Now, to understand the metagame cycle, it is necessary to understand the history of Japan, North America/Europe, and China/Korea, where each of the three regions has gone through different processes to form the game that is the standard today.

graph TD
  PCGame["PC Game"]
  
  subgraph "North America/Europe"
    PCGame --> USAmusumentMachine["Amusement machine"]
    USAmusumentMachine --> USConsoleGame["Home Video Game"]
  end
  subgraph "Japan"
    PCGame --> JPAmusumentMachine["Game Center"]
    JPAmusumentMachine --> JPConsoleGame["Home video game"]
    JPConsoleGame --> JPSocialGame["Social Game"]
    JPSocialGame --> JPSmartPhoneGame["Smartphone Game"]
  end
  subgraph "China/Korea"
    PCGame --> ASIAPCMMORPG["PC MMO RPG"]
    ASIAPCMMORPG --> ASIASmartPhoneGame["Smartphone Game"]
  end
  style JPSocialGame fill:#faa,stroke:#f33
  style ASIAPCMMORPG fill:#faa,stroke:#f33

The diagram shows how the standard game in each region has been fostered. Among them, the areas indicated by the red boxes are those developed with Game as a Service in mind.

In other words, there have long been opportunities to think about Game as a Service in Japan, China, Korea, and other Asian regions, and there is an accumulation of knowledge for this purpose. The game cycle called “metagame” has emerged as a product of this process.

Monetization cultivated in Japanese social games

Remember Facebook games? It is probably a thing of the past for many in the community, “Oh, there was such a thing. However, the impact of Facebook games on the gaming industry has been significant, especially in Japan.

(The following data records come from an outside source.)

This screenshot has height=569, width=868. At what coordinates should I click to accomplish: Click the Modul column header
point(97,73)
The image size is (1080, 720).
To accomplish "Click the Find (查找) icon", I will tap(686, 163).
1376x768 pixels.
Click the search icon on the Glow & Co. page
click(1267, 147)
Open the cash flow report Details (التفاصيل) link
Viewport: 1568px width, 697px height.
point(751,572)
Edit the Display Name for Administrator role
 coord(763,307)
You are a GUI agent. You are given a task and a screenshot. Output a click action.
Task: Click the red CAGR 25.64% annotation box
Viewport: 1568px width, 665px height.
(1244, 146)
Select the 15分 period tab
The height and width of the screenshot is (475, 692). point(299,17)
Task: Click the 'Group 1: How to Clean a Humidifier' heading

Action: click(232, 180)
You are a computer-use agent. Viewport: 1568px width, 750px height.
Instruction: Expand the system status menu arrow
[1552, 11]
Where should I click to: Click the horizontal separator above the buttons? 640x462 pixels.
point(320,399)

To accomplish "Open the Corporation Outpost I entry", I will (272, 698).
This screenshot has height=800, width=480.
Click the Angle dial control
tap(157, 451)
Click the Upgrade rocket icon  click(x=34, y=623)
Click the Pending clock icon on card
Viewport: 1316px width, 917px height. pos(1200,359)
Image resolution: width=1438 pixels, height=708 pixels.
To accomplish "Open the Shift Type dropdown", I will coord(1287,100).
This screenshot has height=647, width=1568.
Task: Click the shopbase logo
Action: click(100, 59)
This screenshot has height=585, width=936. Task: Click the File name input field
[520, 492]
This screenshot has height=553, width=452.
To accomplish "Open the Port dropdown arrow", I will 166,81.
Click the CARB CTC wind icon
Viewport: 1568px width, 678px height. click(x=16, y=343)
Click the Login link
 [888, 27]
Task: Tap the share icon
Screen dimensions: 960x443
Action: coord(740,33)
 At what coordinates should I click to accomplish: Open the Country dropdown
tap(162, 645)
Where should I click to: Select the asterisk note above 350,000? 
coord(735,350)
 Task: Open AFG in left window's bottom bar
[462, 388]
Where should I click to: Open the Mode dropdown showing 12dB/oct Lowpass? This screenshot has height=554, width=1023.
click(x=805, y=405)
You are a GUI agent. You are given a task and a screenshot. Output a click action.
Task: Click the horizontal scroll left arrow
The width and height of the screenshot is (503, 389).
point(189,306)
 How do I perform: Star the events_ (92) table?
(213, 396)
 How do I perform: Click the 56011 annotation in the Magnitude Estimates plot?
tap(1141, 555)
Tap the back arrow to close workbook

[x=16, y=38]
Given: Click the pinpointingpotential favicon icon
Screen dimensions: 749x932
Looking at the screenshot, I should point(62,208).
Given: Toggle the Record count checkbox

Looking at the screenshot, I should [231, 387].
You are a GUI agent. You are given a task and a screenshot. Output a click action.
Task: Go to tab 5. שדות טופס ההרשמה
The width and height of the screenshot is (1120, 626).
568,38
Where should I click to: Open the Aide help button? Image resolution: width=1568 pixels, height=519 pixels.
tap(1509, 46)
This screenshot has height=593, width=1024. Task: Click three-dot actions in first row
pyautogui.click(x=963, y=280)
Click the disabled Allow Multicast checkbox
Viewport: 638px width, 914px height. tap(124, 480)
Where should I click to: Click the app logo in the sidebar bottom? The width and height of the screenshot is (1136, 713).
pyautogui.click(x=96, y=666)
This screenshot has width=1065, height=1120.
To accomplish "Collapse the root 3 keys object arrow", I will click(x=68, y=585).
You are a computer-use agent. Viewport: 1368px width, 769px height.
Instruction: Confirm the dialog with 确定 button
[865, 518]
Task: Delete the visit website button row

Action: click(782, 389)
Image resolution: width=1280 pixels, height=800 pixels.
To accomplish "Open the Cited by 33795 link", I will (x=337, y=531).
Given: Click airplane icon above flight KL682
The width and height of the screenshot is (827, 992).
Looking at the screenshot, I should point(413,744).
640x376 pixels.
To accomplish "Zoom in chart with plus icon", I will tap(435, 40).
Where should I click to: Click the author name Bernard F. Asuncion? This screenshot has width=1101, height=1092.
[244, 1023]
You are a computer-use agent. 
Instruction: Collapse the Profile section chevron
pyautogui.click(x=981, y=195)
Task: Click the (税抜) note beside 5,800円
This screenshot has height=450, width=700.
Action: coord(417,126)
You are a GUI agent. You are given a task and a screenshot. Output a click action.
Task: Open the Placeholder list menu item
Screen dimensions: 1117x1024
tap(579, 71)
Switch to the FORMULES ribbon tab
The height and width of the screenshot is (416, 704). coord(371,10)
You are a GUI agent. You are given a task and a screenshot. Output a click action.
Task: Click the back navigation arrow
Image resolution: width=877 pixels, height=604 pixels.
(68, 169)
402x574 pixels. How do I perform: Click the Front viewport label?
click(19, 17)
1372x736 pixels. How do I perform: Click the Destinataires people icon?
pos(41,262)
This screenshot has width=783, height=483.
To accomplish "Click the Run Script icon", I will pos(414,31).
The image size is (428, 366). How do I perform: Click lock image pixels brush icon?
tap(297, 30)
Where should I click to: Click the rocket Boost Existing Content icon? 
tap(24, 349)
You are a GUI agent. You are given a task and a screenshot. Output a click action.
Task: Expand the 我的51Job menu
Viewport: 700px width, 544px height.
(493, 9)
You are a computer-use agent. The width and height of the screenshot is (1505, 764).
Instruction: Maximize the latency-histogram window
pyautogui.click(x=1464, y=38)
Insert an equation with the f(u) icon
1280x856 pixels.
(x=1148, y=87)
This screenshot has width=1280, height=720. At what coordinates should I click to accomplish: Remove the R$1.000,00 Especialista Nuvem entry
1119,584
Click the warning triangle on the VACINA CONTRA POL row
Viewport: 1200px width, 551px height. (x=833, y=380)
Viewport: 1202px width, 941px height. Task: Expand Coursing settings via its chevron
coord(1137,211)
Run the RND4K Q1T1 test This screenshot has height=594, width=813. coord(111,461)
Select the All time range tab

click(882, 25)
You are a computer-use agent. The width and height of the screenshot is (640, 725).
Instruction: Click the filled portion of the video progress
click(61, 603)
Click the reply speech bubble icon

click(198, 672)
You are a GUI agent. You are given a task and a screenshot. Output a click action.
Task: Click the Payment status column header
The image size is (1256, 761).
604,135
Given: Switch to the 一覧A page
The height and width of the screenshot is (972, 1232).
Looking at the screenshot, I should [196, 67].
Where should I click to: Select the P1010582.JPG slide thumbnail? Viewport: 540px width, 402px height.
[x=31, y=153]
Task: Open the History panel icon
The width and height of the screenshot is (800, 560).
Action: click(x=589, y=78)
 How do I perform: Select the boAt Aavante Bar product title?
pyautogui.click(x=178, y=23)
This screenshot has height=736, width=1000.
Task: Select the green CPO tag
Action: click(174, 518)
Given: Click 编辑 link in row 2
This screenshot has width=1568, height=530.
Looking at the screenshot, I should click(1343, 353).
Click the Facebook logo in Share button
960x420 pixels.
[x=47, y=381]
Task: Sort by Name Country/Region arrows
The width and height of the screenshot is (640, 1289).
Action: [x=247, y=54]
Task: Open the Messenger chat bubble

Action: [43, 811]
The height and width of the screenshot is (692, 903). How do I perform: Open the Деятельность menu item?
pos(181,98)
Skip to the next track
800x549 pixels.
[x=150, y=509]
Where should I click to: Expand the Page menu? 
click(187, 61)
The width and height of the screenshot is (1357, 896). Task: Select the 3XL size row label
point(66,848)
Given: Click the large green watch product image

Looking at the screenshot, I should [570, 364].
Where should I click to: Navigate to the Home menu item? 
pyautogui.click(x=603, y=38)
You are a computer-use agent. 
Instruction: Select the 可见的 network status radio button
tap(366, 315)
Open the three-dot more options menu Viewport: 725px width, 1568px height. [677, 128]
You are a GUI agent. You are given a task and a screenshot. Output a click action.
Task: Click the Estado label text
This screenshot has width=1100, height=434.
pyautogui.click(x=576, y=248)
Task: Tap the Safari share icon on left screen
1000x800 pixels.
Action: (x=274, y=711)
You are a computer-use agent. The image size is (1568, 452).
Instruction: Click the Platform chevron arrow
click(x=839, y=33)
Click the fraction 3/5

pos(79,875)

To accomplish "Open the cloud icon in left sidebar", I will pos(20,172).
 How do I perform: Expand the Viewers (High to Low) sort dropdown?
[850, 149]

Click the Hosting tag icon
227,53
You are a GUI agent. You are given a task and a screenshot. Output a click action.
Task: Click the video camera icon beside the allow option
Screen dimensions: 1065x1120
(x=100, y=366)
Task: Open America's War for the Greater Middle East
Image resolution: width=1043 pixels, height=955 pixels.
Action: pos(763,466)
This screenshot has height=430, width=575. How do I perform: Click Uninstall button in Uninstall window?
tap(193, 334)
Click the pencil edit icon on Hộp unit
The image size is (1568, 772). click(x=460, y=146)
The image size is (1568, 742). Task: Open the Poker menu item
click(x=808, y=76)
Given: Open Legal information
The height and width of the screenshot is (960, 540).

In Japan, Japanese social network services such as mixi / mobage / GREE have also been working on games in response to Facebook games. The growth of mobage and GREE has been particularly strong, and there was a time when Japanese TV was dominated by their commercials.

The source of this growth was the seemingly reckless challenge of expanding the number of users through F2P and attracting players with the limited expressive power of cell phone browsers.

However, surprisingly, even to me, who was working for Nintendo at the time, many of the players immersed themselves in social games. Needless to say, there was a power of meta-gaming here, although I did not understand it at the time.

After maximizing engagement through the power of metagames, social games gradually began to focus on monetization. This is where “digital gacha” was born with Konami’s Dragon Collection.

This was the moment when the game cycle was established, in which characters obtained through gacha were developed in the metagame and then used to conquer the main game.

China’s confluence and the future of North America and Europe

China is now the region with the most active publishers in the gaming market.

Japanese-style smartphone games, which have gradually become richer and more expressive in line with the shift from browser-based social games to smartphones, have also challenged the North American and European markets on numerous occasions. However, in terms of graphical expression, these games have failed to catch the eye of discerning players of home video games, and have not been successful outside of Japan.

In the meantime, Genshin-Impact, which was designed to combine China’s MMORPG strengths with Japanese-style gacha monetization and a peripheral metagame cycle, has become a worldwide hit (with sales of over 5 billion USD from 2020 to 2022). The future of the North American and European markets cannot be discussed without Genshin-Impact’s presence.

For Japanese developers, the seamless game experience that Genshin-Impact has achieved, rather than the page transitions of the browser game era, which have not been abandoned, will be very helpful.

For developers in North America/Europe, they will be able to learn how to integrate a metagame into a rich game experience, such as those already in development, to create a long-running game that will generate huge sales.